Stream mesocosm component design
Mesocosms don't have to be complicated, they can just be lengths of guttering - in the one pictured above, the ends are closed with perspex, but you can use guttering 'ends'.
You then need two small tanks, one as 'head' filling constantly, and one as a 'sink' emptying constantly with a pump to feed the head-tank. The guttering needs just one hole with a plumbing threaded join and a small pipe to create a clean flow to the sink-tank. The head-tank needs a hole with a plumbing threaded join and a small L bend. I would place a pump in the sink with its output pipe leading to the head, on a 'slow' flow rating.
Aeration is provided by the fall of water from the pump tubing entering the head-tank, water exiting the output of the two tanks.
The single module illustrated can be replicated any number of times to study combinations of species, substrate composition, and flow rates simultaneously.
I have used these to study freshwater molluscs such as slipper shells, freshwater clams, and freshwater limpets examining substrate preference (geology) in the stream.
Food supply is provided by algae - and either (or both) of the tanks can be used to culture algae which helps sedimentation of the algae among the substrate in the guttering section. Attention needs to be given to fouling from birds and dust entering the mesocosm if outdoors.
Selected References:
Ellis, A.E. British snails. (1969 reprint) Clarendon Press, Oxford (1926).
Ellis, A. E. British freshwater bivalve Mollusca. Synopses of the British Fauna No. 11, The Linnean Society of London (1978).
Robert Hudson, Jerry Farris, Cristi Bishop, Propagation and Culture of Freshwater Mussels, Freshwater Bivalve Ecotoxicology, 10.1201/9781420042856, (65-94), (2006).

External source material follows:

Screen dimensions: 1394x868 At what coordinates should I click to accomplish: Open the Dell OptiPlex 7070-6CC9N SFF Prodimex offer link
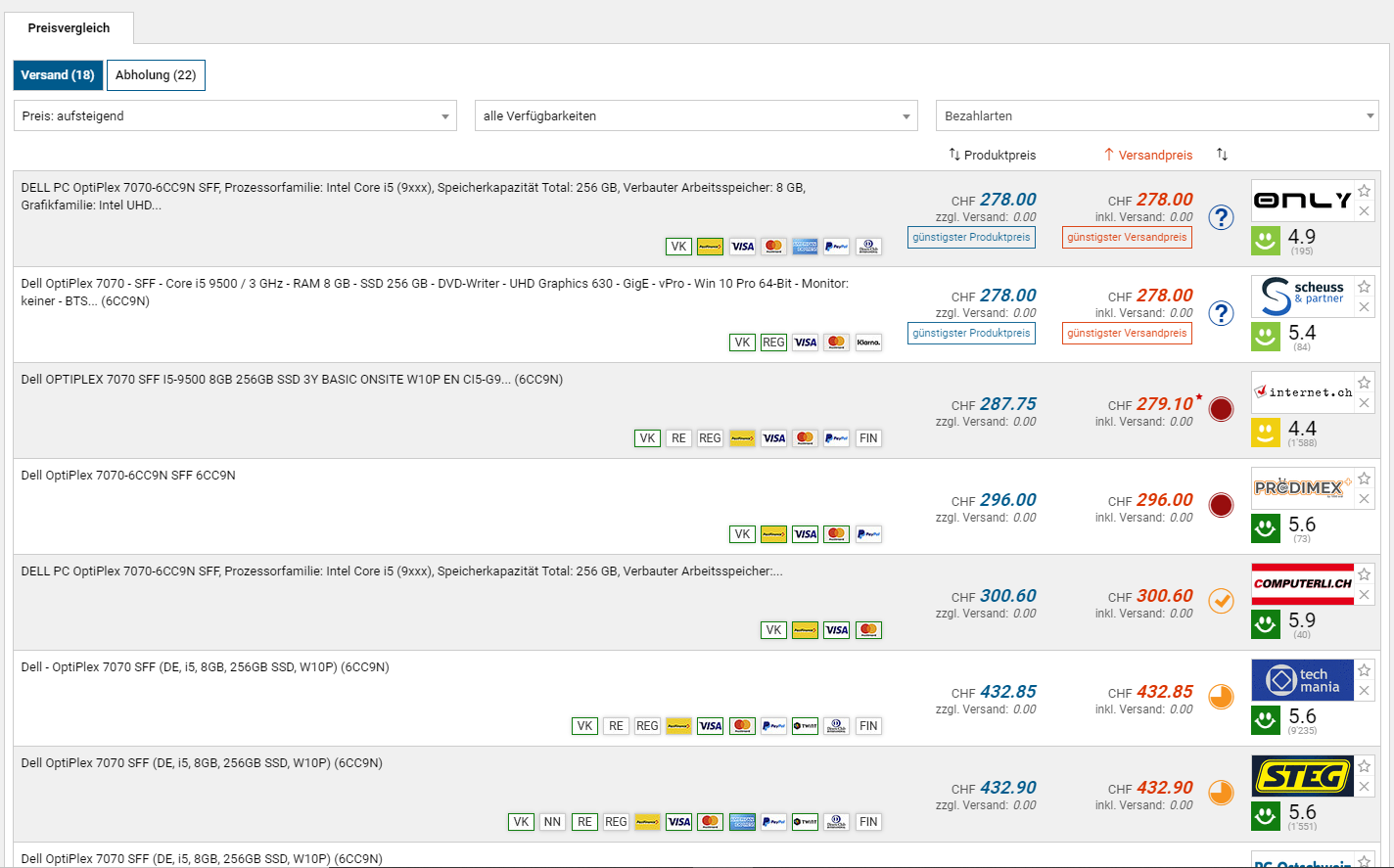[128, 476]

MAYUVA AREEKIJSEREE, ARUNEE ENGKAGUL, SATIT KOVITVADHI, UTHAIWAN KOVITVADHI, AMARA THONGPAN, KRISNA RUNGRUANGSAK-TORRISSEN, Development of digestive enzymes and in vitro digestibility of different species of phytoplankton for the culture of early juveniles of the freshwater pearl mussel, Hyriopsis ( Hyriopsis ) bialatus Simpson, 1900, Invertebrate Reproduction & Development, 10.1080/07924259.2006.9652215, 49, 4, (255-262), (2006).